El término ya no se usa porque los estándares de peso no pueden ser iguales para todos. Ahora se habla de peso óptimo, el cual se establece a partir de características particulares de cada individuo.
Hasta hace unos años, el único criterio que se usaba para determinar un peso ideal era la estatura, pero esas tablas estaban basadas en alturas y pesos de poblaciones estadounidenses –con lo cual, incluso por razones genéticas imposibles de comparar con un latino– y no tomaban en cuenta ningún criterio de salud alrededor del mismo.
“Las tablas estaban muy lejos de la realidad de la mayoría, ahora se habla de la estructura ósea, que puede ser grande, mediana o pequeña, de porcentaje de grasa corporal, de talla y, por supuesto, de niveles de colesterol y triglicéridos, entre otros factores.

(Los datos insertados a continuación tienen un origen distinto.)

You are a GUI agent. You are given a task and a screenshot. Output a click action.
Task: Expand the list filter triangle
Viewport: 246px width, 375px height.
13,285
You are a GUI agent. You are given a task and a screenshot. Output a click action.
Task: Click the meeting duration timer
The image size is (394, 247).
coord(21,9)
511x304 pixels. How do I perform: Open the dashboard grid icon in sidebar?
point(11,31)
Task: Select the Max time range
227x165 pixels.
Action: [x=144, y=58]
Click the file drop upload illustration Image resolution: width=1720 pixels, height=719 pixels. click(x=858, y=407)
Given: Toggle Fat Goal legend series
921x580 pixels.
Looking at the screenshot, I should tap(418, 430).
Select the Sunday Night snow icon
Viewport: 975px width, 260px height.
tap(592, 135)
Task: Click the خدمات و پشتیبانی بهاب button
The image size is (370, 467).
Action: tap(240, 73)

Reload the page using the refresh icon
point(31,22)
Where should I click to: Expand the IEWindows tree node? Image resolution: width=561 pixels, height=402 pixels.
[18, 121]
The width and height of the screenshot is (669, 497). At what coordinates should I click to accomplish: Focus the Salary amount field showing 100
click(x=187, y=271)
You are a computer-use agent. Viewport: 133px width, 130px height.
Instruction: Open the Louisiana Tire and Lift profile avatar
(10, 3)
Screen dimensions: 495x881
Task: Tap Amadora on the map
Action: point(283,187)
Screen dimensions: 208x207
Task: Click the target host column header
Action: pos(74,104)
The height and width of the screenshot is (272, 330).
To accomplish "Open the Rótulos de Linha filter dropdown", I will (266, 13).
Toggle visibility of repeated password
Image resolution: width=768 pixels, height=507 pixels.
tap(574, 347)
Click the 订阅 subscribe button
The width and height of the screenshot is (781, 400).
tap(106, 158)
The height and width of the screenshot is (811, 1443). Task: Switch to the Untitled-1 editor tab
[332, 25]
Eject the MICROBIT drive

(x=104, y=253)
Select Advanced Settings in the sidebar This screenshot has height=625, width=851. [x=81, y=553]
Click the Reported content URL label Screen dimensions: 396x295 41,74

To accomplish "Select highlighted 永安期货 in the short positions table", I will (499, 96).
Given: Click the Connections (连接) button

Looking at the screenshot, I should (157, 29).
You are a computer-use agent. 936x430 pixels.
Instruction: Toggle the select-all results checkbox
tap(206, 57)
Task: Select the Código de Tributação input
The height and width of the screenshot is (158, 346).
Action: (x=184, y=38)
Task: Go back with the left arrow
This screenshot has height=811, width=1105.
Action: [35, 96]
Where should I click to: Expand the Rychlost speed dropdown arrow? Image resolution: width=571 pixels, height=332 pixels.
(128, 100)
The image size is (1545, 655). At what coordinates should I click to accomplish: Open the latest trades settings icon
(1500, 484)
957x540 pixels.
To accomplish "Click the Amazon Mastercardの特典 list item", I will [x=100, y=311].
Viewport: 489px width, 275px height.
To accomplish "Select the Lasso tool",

Y lejos de buscar un peso ideal, queremos un peso óptimo, que coloque a las personas en un estado de vida saludable”, comenta Muckay Ixcamparij, nutricionista de la clínica Benestar, quien a la vez asegura que, para dar un diagnóstico profesional, se debe además analizar cómo está distribuido el peso del paciente.
Y es que hay flacos con demasiada grasa corporal, y gorditos que tienen la adecuada. “No podemos negar que las libras de más siempre son un indicador de menor salud, pero es cierto que personas que se pasan del peso óptimo están más sanos que muchos delgados, sobre todo en el caso de las mujeres, a quienes por lo general solo les interesa el peso bajo, aunque eso signifique estar mal nutridas”, agrega Ixcamparij.
Mantener un peso adecuado ayuda a lograr una salud integral, que permite realizar cualquier tipo de actividad física y previene enfermedades como diabetes, hipertensión, cardiopatías e incluso varios tipos de cáncer, como gástricos y de huesos. “Está comprobado científicamente que el peso óptimo es sinónimo de personas más felices, más estables emocionalmente hablando, más productivas y más asertivas, mientras que aquellas con libras de más pueden padecer incluso de depresión y de trastornos del sueño (la presión que la grasa hace sobre el esófago y la tráquea no permiten un descanso reparador)”, concluye la nutricionista. ¿Quién debe ir entonces con un profesional? Todos. La idea es tener un peso sano, así que después del diagnóstico adecuado se puede hacer una intervención al paciente para que cambie hábitos dañinos por saludables.